It seems hopeless. How can the newspaper industry survive the Internet? On the one hand, newspapers are expected to supply their content free on the Web. On the other hand, their most profitable advertising--classifieds--is being lost to sites like Craigslist. And display advertising is close behind. Meanwhile, there is the blog terror: people are getting their understanding of the world from random lunatics riffing in their underwear, rather than professional journalists with standards and passports.
Ten years ago, it was a challenge for websites to get people to spend time for pleasure in front of a computer screen. "Your problem will be solved actuarially," a computer-sciences professor assured a group of Web pioneers, and sure enough, it was. Now the problem is to get people under 50 or so to pick up a newspaper. Damp or encased in plastic bags, or both, and planted in the bushes outside where it's cold, full of news that is cold too because it has been sitting around for hours, the home-delivered newspaper is an archaic object. Who needs it? You can sit down at your laptop and enjoy that same newspaper or any other newspaper in the world. Or you can skip the newspapers and go to some site that makes the news more entertaining or politically simpatico. And where do these wannabes get most of their information? From newspapers, of course. But that is mere irony. It doesn't pay the cost of a Baghdad bureau.

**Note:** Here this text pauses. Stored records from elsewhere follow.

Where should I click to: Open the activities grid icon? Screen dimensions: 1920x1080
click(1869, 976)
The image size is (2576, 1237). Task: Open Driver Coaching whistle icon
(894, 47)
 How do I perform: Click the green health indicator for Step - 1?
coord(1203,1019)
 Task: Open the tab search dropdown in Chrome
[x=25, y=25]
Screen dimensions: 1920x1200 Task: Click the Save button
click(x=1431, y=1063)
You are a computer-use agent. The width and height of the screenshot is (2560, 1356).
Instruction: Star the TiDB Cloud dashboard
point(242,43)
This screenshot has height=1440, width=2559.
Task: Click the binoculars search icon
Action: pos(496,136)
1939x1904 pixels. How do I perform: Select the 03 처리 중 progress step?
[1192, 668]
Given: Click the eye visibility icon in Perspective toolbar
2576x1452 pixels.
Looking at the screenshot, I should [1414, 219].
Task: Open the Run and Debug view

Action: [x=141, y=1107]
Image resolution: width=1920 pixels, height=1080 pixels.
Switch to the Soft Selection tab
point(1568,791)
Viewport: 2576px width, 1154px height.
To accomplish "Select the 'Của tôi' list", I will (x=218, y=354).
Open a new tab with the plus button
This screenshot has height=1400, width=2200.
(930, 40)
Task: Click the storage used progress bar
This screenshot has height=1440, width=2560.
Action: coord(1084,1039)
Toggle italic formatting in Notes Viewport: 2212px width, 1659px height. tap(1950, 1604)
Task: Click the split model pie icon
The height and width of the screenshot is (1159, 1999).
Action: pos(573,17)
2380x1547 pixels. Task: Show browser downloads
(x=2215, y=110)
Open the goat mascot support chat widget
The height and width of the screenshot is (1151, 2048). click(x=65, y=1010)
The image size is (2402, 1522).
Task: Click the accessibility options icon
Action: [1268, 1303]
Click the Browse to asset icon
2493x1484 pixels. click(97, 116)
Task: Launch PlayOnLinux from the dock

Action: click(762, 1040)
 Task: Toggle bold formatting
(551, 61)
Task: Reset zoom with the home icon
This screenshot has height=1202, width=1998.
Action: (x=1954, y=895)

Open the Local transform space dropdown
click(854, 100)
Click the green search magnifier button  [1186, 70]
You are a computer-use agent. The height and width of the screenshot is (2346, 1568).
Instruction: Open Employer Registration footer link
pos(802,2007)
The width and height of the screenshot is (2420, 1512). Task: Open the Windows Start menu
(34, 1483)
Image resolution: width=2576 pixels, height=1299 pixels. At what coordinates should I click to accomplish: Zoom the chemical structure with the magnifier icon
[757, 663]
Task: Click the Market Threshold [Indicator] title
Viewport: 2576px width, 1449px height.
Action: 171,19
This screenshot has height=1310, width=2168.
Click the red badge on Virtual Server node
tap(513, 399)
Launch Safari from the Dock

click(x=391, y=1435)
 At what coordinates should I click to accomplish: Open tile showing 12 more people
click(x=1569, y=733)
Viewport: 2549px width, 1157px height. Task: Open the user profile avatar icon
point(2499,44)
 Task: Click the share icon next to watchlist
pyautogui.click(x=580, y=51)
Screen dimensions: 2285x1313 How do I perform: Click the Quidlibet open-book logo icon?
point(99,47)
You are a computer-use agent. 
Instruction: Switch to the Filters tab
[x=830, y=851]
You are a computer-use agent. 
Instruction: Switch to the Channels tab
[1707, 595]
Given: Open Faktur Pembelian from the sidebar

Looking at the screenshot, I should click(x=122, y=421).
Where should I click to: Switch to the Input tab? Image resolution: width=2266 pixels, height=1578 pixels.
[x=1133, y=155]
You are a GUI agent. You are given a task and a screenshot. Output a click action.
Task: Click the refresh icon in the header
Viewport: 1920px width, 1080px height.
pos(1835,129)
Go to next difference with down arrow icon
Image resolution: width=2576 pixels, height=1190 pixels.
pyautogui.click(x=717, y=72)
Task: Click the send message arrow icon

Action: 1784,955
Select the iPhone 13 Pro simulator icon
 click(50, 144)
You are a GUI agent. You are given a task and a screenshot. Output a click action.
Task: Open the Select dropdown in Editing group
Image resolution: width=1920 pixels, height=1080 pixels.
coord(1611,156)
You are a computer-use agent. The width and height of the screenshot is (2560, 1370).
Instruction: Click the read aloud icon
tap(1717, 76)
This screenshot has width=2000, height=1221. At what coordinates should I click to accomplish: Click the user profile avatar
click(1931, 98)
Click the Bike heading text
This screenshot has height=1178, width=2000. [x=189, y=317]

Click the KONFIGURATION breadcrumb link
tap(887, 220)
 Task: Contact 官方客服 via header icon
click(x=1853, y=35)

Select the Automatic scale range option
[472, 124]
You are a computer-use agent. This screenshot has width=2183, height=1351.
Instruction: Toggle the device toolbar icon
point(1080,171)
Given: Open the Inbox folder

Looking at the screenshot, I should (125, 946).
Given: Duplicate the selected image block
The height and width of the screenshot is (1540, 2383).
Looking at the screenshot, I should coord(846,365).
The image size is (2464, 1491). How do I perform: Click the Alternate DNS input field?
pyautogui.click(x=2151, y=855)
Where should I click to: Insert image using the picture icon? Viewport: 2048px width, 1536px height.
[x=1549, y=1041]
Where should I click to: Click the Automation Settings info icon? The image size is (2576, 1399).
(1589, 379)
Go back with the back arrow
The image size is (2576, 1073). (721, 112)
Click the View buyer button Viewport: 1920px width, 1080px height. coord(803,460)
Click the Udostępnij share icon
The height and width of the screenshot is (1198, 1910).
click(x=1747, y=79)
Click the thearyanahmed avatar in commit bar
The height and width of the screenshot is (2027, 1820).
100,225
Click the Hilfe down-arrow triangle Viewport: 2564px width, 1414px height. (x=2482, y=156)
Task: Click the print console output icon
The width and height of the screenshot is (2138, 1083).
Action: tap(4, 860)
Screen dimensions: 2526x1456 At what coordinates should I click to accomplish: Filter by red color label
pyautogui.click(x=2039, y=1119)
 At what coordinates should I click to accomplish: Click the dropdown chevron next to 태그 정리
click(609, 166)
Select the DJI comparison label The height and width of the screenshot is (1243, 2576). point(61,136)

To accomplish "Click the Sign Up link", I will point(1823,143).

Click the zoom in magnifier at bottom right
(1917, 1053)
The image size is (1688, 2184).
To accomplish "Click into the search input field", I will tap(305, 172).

Newspaper angst is now focused on the Los Angeles Times, where I was editorial and opinion editor in 2004 and '05. Long the industry's leading example of needless excellence, the Times has had bureaus around the world, a huge Washington staff and so on. Yet it had a near monopoly in its own town and made little attempt to compete elsewhere. So what was the point?
The Tribune Co. of Chicago, which bought the L.A. Times six years ago, has been asking that question and answering it with demands for cuts in budget and staff. One might ask what the point of the Tribune approach is as well. The Tribune paid a premium for a premium paper and seems intent on dragging it down into mediocrity. That may improve margins in the short run, but it does nothing to address the fundamental crisis of newspapers. Two weeks ago the Times's editor and publisher publicly refused to chop any further, which doesn't address the crisis either.
Some believe that the answer is to restore local ownership. Newspapers were born free, and yet everywhere they are in chains, like Gannett. Fueled by noblesse oblige and municipal pride, a wealthy local won't need to squeeze the last dollar out of the business. Just look at the Sulzbergers of the New York Times and the Grahams of the Washington Post. Ah, but there is a difference between folks who get rich owning a newspaper and folks who get rich and then buy a newspaper. As a rule, rich folks don't buy expensive toys for other people to play with.